(Stored items)
========================================================================

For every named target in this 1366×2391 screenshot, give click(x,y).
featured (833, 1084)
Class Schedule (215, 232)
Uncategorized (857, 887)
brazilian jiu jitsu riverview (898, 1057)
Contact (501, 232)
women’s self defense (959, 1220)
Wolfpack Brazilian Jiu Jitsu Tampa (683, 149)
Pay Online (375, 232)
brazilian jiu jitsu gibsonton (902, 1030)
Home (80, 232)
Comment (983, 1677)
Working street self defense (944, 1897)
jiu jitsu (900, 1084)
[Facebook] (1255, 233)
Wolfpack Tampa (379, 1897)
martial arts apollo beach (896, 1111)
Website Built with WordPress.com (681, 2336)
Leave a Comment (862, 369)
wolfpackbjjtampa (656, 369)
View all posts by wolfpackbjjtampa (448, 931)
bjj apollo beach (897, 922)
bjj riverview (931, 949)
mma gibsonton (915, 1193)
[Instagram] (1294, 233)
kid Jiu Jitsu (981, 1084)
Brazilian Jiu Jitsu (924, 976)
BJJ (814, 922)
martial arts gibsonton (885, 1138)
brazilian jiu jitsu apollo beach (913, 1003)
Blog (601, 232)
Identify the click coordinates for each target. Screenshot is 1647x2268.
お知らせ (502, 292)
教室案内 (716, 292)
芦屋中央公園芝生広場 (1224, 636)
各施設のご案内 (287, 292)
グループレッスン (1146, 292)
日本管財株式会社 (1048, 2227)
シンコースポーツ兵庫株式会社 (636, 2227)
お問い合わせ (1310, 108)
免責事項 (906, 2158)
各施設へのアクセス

========================================================================

● **REQUIREMENT**
Using the data above, repeat exactly the lines that begin at the line with "[Facebook] (1255, 233)" and end at the line with "martial arts gibsonton (885, 1138)", both ends included.

● **EXERCISE RESPONSE**
[Facebook] (1255, 233)
Wolfpack Tampa (379, 1897)
martial arts apollo beach (896, 1111)
Website Built with WordPress.com (681, 2336)
Leave a Comment (862, 369)
wolfpackbjjtampa (656, 369)
View all posts by wolfpackbjjtampa (448, 931)
bjj apollo beach (897, 922)
bjj riverview (931, 949)
mma gibsonton (915, 1193)
[Instagram] (1294, 233)
kid Jiu Jitsu (981, 1084)
Brazilian Jiu Jitsu (924, 976)
BJJ (814, 922)
martial arts gibsonton (885, 1138)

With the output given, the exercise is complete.